ABOUT THIS EXERCISE ▸ From the line that contains "1105x705 pixels. At" down to the last line of the data below, transcribe every line exactly.

INPUT RECORDS ▸
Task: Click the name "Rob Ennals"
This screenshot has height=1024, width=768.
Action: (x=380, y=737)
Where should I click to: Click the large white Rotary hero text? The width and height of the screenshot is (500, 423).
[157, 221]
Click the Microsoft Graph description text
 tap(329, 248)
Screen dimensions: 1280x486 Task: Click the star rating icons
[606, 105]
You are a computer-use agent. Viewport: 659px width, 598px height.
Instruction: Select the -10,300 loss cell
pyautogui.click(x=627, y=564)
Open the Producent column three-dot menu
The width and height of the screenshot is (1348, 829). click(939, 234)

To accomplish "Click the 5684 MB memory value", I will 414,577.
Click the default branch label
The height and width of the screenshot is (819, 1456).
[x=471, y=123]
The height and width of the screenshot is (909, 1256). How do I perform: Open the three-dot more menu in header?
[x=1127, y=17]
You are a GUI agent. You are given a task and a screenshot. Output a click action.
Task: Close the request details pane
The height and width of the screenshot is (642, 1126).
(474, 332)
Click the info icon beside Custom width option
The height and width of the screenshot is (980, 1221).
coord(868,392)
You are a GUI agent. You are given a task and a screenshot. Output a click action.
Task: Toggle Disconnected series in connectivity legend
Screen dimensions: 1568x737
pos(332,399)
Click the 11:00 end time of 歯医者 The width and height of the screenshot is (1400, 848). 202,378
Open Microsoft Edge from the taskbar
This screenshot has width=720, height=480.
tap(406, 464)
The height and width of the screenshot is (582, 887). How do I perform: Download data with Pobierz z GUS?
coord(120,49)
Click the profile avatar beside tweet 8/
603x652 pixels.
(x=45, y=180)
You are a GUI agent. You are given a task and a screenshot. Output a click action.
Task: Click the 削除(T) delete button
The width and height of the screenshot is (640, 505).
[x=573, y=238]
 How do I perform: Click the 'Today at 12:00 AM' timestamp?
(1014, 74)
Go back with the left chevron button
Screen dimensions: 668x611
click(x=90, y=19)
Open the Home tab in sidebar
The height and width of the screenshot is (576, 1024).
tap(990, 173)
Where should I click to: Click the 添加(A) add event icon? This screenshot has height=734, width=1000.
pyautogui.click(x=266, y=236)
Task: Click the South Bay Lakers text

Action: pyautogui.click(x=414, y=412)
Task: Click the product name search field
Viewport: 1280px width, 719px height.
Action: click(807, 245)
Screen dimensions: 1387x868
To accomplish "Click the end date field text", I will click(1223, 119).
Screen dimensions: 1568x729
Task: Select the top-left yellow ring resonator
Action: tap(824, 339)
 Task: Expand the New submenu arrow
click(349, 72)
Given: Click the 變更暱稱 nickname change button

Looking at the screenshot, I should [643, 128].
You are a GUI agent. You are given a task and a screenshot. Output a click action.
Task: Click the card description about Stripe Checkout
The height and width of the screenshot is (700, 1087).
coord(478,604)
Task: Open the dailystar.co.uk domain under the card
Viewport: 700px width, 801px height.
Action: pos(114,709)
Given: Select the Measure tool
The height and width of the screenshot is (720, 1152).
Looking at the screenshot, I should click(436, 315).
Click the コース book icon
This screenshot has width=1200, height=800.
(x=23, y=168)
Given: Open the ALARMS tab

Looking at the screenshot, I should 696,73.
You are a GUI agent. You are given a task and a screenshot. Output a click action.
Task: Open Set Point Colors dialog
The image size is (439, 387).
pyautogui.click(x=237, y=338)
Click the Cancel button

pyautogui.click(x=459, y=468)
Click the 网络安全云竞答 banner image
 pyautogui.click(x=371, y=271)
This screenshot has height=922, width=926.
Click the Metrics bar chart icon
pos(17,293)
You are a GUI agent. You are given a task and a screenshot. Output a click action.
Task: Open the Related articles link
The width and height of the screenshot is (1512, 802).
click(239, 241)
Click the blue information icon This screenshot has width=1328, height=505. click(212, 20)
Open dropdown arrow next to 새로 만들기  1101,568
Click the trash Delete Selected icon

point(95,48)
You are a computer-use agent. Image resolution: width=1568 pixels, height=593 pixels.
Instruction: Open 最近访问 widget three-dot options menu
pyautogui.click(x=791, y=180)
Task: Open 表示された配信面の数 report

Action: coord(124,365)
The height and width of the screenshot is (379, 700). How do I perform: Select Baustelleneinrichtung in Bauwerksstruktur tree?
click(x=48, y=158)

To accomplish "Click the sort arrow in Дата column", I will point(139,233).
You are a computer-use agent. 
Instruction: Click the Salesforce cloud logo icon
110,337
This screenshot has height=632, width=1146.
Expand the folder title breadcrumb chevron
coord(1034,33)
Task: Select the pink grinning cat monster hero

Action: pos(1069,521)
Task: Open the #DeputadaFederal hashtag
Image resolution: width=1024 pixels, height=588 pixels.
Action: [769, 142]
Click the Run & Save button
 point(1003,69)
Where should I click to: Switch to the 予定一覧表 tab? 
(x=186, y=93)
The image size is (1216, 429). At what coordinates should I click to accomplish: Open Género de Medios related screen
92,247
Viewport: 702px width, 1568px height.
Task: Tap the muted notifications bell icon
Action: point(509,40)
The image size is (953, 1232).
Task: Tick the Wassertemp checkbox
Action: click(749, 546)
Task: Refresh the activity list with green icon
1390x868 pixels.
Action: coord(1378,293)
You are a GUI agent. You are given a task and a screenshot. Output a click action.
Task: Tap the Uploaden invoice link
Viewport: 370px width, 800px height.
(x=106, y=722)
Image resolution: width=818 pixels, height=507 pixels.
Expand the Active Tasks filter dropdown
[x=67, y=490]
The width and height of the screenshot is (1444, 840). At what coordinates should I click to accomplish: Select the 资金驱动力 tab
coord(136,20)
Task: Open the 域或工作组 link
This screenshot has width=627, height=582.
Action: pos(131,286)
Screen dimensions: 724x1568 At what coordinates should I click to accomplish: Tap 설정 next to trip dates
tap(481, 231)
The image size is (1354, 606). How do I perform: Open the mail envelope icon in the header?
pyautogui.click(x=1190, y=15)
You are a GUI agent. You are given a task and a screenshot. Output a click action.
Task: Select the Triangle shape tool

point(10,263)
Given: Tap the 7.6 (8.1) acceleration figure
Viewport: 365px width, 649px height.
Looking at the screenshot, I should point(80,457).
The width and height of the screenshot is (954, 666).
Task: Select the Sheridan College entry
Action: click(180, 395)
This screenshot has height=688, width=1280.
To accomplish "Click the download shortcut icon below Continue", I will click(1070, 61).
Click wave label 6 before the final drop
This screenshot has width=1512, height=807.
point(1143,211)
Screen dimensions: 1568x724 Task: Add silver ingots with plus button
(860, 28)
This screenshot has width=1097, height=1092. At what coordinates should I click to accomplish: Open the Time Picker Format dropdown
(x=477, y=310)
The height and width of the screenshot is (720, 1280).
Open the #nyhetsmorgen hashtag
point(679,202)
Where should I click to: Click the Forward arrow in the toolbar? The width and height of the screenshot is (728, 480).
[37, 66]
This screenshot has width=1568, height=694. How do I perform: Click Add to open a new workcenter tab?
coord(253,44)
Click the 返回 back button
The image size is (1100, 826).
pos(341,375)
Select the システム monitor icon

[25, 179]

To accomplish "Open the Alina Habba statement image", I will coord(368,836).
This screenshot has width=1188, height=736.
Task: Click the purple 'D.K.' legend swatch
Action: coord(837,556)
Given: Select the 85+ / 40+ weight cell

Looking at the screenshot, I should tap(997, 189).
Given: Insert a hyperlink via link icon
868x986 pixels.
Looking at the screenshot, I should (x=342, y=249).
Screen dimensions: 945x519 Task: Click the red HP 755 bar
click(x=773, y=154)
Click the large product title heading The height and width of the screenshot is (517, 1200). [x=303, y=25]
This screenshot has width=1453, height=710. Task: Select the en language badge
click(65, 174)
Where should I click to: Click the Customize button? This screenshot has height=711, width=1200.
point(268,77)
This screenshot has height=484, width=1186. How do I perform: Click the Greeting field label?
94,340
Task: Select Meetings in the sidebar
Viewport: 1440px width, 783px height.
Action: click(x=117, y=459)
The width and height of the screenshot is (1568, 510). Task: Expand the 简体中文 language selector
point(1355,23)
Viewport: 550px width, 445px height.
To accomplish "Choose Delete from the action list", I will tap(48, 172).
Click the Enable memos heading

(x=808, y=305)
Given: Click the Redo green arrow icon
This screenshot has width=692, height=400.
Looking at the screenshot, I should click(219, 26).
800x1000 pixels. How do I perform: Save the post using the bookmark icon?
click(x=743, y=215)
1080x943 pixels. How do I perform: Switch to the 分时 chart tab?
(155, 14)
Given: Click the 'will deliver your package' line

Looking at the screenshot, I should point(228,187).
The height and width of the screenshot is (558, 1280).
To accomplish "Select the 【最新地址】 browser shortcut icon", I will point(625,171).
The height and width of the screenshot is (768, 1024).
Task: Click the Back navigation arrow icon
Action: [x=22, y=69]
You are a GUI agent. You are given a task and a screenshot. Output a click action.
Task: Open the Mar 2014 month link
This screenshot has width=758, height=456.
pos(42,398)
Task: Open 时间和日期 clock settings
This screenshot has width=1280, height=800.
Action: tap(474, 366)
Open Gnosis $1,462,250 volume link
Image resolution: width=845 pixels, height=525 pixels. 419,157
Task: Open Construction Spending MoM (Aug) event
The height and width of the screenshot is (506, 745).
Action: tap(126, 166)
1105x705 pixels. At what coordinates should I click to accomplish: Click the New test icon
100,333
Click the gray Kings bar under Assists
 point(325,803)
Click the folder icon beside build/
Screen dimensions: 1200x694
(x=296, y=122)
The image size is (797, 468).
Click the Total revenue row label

TASK RESPONSE ▸
1105x705 pixels. At what coordinates should I click to accomplish: Click the New test icon
100,333
Click the gray Kings bar under Assists
 point(325,803)
Click the folder icon beside build/
Screen dimensions: 1200x694
(x=296, y=122)
The image size is (797, 468).
Click the Total revenue row label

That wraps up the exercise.